Browser Use isn't a crawling API. I'm including it because "Apify alternatives" searches surface it, and the overlap is real but narrow.
Both Apify and Browser Use handle complex web automation. The difference is the model: Apify uses actors (pre-built, configurable scrapers you trigger via API). Browser Use sends an AI agent into a real browser to complete tasks described in natural language. The agent clicks, scrolls, fills forms, and navigates multi-step flows - it doesn't just fetch content.
If your Apify use case was "run the Amazon product scraper Actor on a list of ASINs," Browser Use won't replace that directly. If your use case was closer to "log into this dashboard, export this report, and send it to Slack," that's exactly what Browser Use is built for.
Key Features
- AI agent executes browser tasks from a natural language prompt
- Stealth browsers with anti-fingerprinting, CAPTCHA solving, and Cloudflare bypass
- Residential proxies across 195+ countries, zero config
- Browser Harness: open source, self-healing, gives agents superpowers for web tasks
- Custom LLMs purpose-built for browser automation
- Session persistence - saves cookies and state across tasks (can handle authenticated pages)

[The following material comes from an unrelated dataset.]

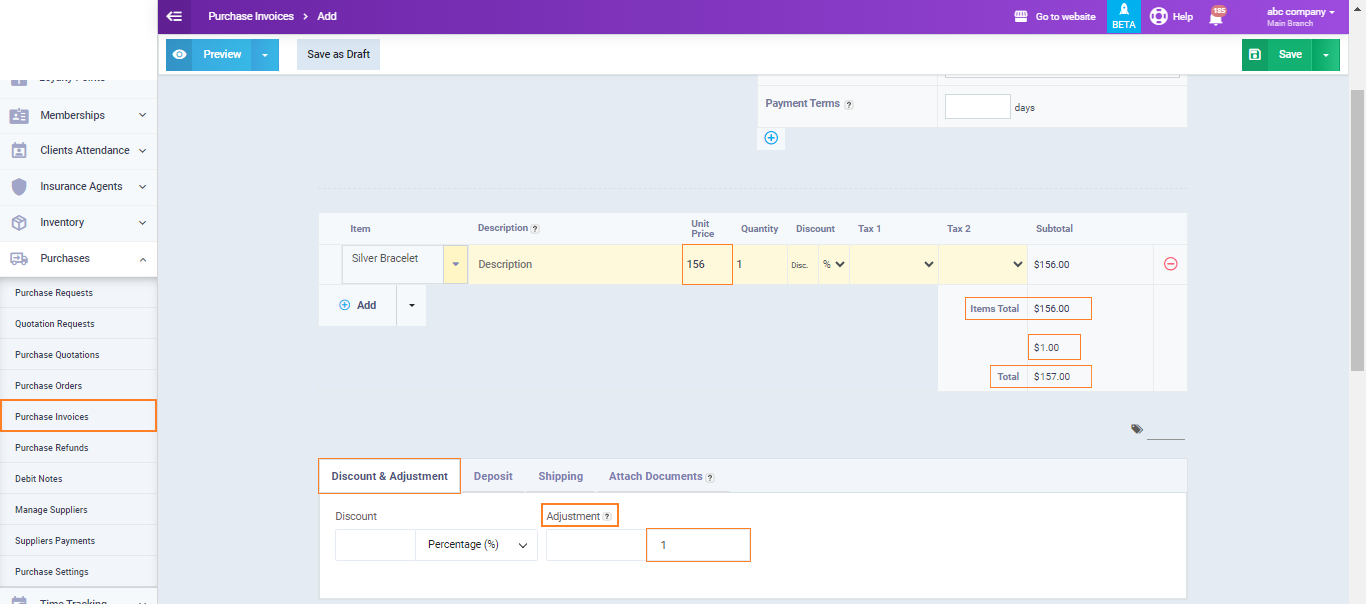Switch to the Shipping tab
The image size is (1366, 604).
[560, 477]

- New infrastructure at $0.02/hour (3x cheaper than previous pricing, sub-second cold starts)
Pricing
Two main plans:
- Pay as you go: from $40/month, $0.02/hour per browser session (new pricing)

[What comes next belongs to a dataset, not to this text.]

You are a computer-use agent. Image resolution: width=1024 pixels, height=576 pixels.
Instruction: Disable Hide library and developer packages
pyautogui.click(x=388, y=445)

- Subscription: from $75/month, includes $100 in credits, 100 concurrent sessions, advanced stealth
- Free trial: 5 prompts, no credit card
- Enterprise: custom, on-premises deployment available
On top of the plan, you pay per task: per-step LLM costs add up fast on longer workflows. A 20-step task can run $0.10-0.50+ depending on the model you use. Test your specific workflow before scaling.
Potential Drawbacks
- Not a crawl API - wrong tool if you just want content extracted from URLs
- Per-task cost is hard to predict without benchmarking first
- Slower than a fetch-based crawler - agents navigate, they don't just retrieve
- API and pricing have changed frequently (v2, v3); check current docs before building on it
Use Browser Use when your workflow requires acting inside a browser, not just reading from it. If you're extracting content at scale, a crawl API will be faster and cheaper.